Anche il docente che ha svolto una sola annualità di supplenze può chiedere la restituzione dei 174,50 euro relativi alla retribuzione professionale docenti – previsti dall’art. 7 del CCNL comparto scuola del 15.03.2001 – che lo Stato ogni mese gli ha negato: sia perché l’orientamento dei giudici si sta sempre più orientando ad accogliere i ricorsi, ritenuti più che legittimi per palese discriminazione, sia perché l’entità della somma recuperata anche per un solo contratto stipulato non è trascurabile.

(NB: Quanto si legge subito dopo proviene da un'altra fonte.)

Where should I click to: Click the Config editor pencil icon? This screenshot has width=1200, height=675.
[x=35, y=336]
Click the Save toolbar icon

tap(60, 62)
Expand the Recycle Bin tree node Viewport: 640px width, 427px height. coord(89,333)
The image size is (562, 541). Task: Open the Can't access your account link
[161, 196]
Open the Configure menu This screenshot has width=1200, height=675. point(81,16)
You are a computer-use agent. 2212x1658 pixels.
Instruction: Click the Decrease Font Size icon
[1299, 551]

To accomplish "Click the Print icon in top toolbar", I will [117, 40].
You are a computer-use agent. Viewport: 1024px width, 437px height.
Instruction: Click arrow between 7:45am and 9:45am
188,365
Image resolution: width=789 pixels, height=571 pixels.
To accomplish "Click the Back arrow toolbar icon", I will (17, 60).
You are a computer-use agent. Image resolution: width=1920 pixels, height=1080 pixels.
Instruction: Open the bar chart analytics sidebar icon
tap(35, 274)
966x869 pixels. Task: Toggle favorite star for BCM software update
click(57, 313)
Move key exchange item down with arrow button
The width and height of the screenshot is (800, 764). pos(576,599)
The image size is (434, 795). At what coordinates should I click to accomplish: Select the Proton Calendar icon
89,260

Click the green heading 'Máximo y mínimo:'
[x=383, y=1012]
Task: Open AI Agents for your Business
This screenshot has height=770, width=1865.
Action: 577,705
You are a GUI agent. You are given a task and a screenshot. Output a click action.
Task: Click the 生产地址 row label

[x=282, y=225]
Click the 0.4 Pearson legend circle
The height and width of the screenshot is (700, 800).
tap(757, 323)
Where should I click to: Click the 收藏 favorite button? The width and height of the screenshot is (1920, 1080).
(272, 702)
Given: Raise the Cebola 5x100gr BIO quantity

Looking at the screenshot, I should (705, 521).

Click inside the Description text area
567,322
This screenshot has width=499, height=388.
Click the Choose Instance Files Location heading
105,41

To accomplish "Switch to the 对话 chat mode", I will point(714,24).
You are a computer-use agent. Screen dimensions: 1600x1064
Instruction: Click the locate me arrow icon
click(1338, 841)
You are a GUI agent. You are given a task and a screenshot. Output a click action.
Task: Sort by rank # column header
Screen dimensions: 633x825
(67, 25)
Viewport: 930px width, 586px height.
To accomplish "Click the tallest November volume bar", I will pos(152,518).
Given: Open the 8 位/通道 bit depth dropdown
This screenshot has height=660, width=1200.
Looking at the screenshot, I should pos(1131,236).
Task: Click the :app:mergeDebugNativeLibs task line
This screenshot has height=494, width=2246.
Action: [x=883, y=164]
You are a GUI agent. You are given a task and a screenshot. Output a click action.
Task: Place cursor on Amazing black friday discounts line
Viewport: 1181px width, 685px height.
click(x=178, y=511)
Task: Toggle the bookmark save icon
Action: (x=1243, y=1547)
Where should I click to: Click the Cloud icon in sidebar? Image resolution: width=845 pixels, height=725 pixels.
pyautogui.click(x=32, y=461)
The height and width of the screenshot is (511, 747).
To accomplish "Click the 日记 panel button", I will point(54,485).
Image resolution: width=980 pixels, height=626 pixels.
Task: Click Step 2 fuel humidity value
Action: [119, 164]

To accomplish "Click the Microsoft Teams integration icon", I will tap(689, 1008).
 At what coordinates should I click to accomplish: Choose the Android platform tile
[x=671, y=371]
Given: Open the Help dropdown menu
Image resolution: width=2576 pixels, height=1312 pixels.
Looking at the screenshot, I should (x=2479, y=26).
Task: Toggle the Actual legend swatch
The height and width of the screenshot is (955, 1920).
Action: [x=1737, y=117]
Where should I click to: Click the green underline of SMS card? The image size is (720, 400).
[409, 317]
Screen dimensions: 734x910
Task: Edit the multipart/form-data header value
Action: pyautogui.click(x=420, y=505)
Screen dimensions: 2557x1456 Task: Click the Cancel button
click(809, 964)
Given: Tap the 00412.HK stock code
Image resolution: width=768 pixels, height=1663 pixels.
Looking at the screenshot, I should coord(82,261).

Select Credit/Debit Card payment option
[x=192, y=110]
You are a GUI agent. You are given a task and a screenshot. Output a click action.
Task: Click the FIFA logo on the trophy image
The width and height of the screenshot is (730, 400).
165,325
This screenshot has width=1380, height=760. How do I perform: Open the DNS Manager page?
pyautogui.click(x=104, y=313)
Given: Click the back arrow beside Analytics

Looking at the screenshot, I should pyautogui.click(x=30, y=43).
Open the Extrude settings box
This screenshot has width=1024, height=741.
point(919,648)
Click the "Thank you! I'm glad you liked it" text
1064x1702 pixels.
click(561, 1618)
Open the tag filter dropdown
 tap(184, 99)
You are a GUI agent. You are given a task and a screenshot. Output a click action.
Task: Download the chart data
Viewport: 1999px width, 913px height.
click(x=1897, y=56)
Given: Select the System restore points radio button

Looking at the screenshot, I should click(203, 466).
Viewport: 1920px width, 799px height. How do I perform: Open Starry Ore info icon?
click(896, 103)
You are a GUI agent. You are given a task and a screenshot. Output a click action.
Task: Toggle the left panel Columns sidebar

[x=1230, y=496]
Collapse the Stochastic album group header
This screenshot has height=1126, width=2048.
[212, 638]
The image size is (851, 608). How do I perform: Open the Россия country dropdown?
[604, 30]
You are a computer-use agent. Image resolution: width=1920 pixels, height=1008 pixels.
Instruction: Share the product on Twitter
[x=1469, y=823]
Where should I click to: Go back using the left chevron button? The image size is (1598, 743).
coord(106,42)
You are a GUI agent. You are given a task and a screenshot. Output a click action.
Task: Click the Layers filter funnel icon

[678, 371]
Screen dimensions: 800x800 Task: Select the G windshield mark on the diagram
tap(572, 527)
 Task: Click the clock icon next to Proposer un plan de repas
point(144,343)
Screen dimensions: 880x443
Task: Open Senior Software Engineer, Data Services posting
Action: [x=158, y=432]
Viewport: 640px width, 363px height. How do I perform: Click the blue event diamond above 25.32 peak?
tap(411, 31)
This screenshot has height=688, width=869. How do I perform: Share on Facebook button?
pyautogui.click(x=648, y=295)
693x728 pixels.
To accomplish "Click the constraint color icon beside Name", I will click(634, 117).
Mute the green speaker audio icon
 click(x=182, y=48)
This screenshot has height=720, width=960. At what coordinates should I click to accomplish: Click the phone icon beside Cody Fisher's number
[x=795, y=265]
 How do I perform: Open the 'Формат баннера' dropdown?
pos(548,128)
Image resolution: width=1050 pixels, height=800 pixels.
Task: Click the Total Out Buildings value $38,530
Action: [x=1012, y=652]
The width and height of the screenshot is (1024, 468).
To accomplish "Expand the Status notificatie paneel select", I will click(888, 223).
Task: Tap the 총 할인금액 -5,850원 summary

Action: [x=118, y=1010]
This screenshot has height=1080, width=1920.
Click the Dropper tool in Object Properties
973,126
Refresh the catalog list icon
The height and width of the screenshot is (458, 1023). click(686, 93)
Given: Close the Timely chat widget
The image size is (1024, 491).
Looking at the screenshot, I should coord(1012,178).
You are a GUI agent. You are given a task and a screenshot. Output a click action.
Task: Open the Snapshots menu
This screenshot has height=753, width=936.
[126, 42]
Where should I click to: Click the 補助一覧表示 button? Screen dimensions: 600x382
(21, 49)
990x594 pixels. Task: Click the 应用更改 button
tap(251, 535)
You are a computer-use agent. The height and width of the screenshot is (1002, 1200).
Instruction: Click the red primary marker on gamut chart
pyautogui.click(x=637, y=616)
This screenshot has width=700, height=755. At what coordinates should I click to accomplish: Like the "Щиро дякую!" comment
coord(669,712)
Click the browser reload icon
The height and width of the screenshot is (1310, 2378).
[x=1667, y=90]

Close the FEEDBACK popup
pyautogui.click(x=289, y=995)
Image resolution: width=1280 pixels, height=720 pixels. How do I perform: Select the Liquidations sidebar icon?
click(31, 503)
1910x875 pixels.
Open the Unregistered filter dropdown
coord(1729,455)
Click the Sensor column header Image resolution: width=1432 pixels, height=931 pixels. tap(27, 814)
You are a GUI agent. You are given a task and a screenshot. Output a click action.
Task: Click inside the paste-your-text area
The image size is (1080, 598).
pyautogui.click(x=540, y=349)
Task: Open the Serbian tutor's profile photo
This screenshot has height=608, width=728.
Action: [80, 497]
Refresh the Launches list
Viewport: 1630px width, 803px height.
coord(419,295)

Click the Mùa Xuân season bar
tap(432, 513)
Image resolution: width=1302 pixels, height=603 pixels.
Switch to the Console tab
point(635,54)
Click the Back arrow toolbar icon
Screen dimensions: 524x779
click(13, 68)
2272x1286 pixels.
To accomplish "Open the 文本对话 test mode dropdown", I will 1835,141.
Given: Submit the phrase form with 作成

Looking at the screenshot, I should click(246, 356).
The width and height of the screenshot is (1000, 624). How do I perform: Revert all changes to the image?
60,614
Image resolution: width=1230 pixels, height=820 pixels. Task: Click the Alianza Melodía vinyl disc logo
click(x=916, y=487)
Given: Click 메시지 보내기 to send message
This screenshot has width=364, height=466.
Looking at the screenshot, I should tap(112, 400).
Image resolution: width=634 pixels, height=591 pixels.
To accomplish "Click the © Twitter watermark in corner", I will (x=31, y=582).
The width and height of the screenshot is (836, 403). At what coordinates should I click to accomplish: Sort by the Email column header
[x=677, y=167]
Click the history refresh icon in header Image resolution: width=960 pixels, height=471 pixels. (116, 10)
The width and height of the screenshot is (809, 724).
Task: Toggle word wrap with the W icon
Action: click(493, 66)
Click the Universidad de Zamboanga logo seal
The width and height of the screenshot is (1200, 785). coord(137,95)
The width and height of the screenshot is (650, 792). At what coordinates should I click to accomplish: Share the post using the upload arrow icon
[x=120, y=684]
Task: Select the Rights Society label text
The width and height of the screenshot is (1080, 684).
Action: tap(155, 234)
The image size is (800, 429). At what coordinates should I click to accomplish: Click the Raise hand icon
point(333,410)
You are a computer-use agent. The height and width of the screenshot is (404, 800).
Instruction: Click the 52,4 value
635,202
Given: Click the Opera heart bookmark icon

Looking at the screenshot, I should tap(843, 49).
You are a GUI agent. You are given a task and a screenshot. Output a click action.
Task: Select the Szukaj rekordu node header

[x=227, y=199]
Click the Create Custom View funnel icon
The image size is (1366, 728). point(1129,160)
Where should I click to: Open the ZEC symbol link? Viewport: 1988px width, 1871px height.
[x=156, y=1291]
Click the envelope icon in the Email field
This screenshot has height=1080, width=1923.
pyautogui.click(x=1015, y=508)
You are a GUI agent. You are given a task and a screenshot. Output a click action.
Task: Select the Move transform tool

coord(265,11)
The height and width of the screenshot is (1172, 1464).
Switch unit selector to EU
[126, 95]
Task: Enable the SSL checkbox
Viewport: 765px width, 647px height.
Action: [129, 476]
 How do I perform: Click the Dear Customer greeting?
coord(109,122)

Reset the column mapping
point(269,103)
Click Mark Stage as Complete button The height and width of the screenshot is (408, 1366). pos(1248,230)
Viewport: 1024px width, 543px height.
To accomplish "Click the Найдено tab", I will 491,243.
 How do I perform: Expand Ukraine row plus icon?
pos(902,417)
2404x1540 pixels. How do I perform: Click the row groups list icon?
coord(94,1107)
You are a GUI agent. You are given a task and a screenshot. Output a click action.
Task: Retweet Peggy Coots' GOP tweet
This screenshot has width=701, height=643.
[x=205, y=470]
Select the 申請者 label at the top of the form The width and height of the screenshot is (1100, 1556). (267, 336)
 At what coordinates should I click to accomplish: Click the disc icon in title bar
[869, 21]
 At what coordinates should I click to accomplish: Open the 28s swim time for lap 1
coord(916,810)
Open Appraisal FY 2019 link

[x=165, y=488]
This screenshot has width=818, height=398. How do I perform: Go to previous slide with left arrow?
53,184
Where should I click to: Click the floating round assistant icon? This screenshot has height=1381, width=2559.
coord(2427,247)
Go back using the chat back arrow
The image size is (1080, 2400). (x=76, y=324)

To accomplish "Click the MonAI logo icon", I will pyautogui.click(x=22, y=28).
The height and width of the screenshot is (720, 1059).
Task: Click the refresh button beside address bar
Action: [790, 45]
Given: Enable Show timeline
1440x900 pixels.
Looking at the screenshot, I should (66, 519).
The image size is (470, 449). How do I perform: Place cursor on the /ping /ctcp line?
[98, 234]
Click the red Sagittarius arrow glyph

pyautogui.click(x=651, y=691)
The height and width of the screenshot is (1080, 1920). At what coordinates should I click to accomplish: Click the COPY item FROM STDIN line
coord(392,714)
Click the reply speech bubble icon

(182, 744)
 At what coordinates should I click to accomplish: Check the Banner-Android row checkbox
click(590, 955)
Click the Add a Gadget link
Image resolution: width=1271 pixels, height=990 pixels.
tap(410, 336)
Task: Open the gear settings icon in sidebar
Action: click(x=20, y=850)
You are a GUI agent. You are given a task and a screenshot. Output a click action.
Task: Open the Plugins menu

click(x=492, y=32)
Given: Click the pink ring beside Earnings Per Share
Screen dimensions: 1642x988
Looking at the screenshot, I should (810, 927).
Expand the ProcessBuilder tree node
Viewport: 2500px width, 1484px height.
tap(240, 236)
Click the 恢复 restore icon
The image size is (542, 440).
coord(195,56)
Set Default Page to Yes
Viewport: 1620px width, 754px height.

Il tribunale del lavoro di Verona, fa sapere l’Anief, ha infatti appena restituito, il 19 maggio scorso, ben “1.204,53, oltre alla maggior somma fra interessi legali e rivalutazione dalla maturazione del credito sino al saldo” per la mancata assegnazione della Retribuzione professionale docente nell’anno scolastico 2017/18.

 

LA SENTENZA

Nella sentenza, il giudice tra le motivazioni ha in particolare ricordato che “la Corte di Cassazione con orientamento, espresso con ord. n. 20015/18 e confermato con ord. 6293/20, condiviso dalla prevalente giurisprudenza di merito, ha ritenuto che, “L’art. 7, comma 1, del c.c.n.l. per il personale del comparto scuola del 15 marzo 2001, che attribuisce la “retribuzione professionale docenti” a tutto il personale docente ed educativo, si interpreta – alla luce del principio di non discriminazione di cui alla clausola 4 dell’accordo quadro allegato alla direttiva 1999/70/CE – nel senso di ricomprendere nella previsione anche tutti gli assunti a tempo determinato, a prescindere dalle diverse tipologie di incarico previste dalla l. n. 124 del 1999”.